Taken at face value, one might think Lewis is in the camp of those science-fiction authors who look upon mankind’s seeming isolation amongst the stars and see only horror, as Pascal had once mused.9 There is nothing out there, and that must be frightening. But I have left something out in the ellipsis of the above quotation. Lewis includes a parenthetical. To look upon the vastness of the universe, writes Lewis, “may, in the long run, make many of our hopes (possibly some of our fears) ridiculous” (emphasis added). That is Lewis’ intention, as I see it—that, by populating the solar system with all sorts of aliens and angelic beings and demonic influences, he would not dash our hope for the future on the rock, but dissuade our collective fears. Space should not be frightening. We get a suggestion of this more clearly in Perelandra, where one character assumes that mankind must “live always in that terror and that delight”10 of being able to see the stars at night. But Lewis reveals his own view early on, as Ransom—en-route to Mars—observes the passing vastness of space and says that “space was the wrong name. Older thinkers had been wise when they named it simply the heavens.”11

Thus, in Out of the Silent Planet, Mars is presented as a somewhat Eden-esque sanctuary set within the cosmos. The peoples of Lewis’ Mars live under a clearly Christian-adjacent worldview—clearly developed in parallel to familiar Christian traditions on Earth but not exactly the same. Mars has no Christ figure, because these beings do not need to be saved in the way that Christ saved Man. God, with the capital-G, still clearly exists here, but His development of Mars did not at all follow along the same lines as did the development of Earth. The Oyarsa, the divine spirit overseeing Mars, tells Ransom that “We are both copies of Maleldil”12 (the Old Solar word for who we would call “God”).

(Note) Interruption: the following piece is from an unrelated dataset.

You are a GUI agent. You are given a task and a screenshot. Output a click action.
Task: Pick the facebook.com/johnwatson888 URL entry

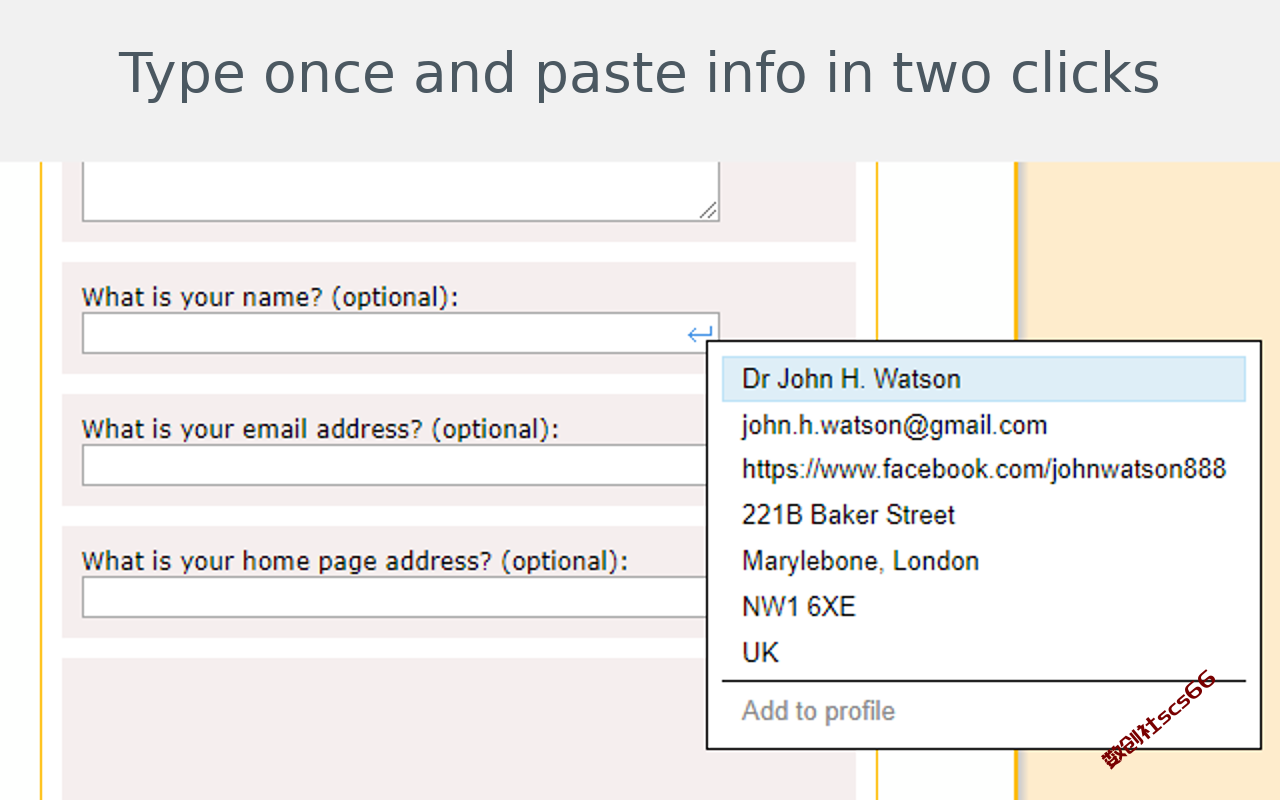click(983, 469)
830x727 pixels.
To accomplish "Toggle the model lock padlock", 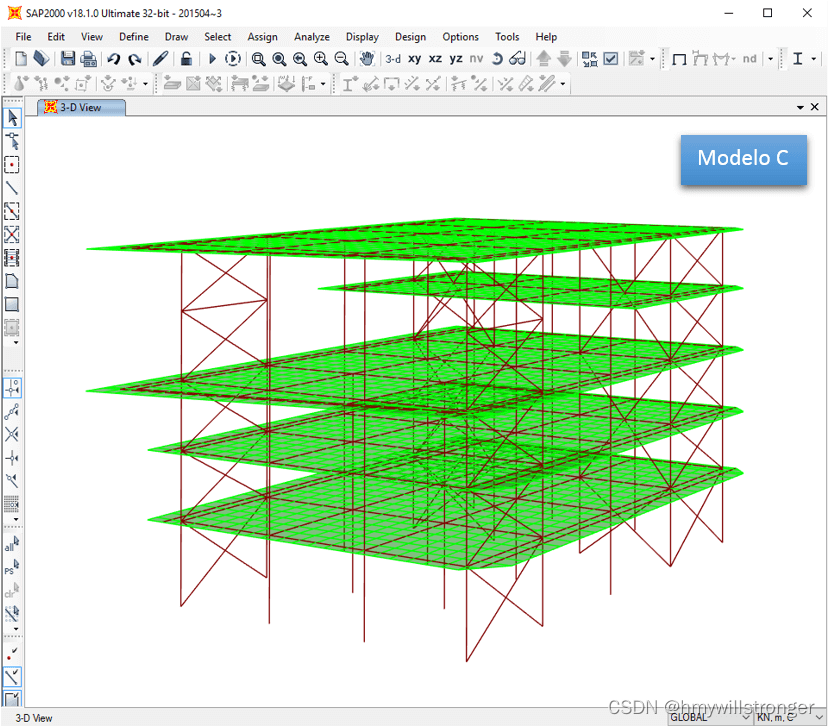I will click(x=186, y=59).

Ransom’s explorations of this alien world are undoubtedly the highlight of the book. Ransom is allowed to wander, literally, for many pages between key narrative beats, and Lewis spares no expense richly describing the vast and diverse biomes and inhabitants of his version of Mars. It is beautiful and mesmerizing—an unspoiled world, by all account. The inhabitants of Malacandra are all peaceful, and they welcome Ransom into their world, teaching him their languages and their sciences and their culture. Lewis takes a slight shot at Wells here, when Ransom remarks that, “The tellers of tales in our world make us think that if there is any life beyond our own air it is evil.”13 But Malacandra is not evil, and so, by the introduction of humans to this world, and with it, human sin, does Ransom find new fears (fears which will be greatly amplified in Perelandra).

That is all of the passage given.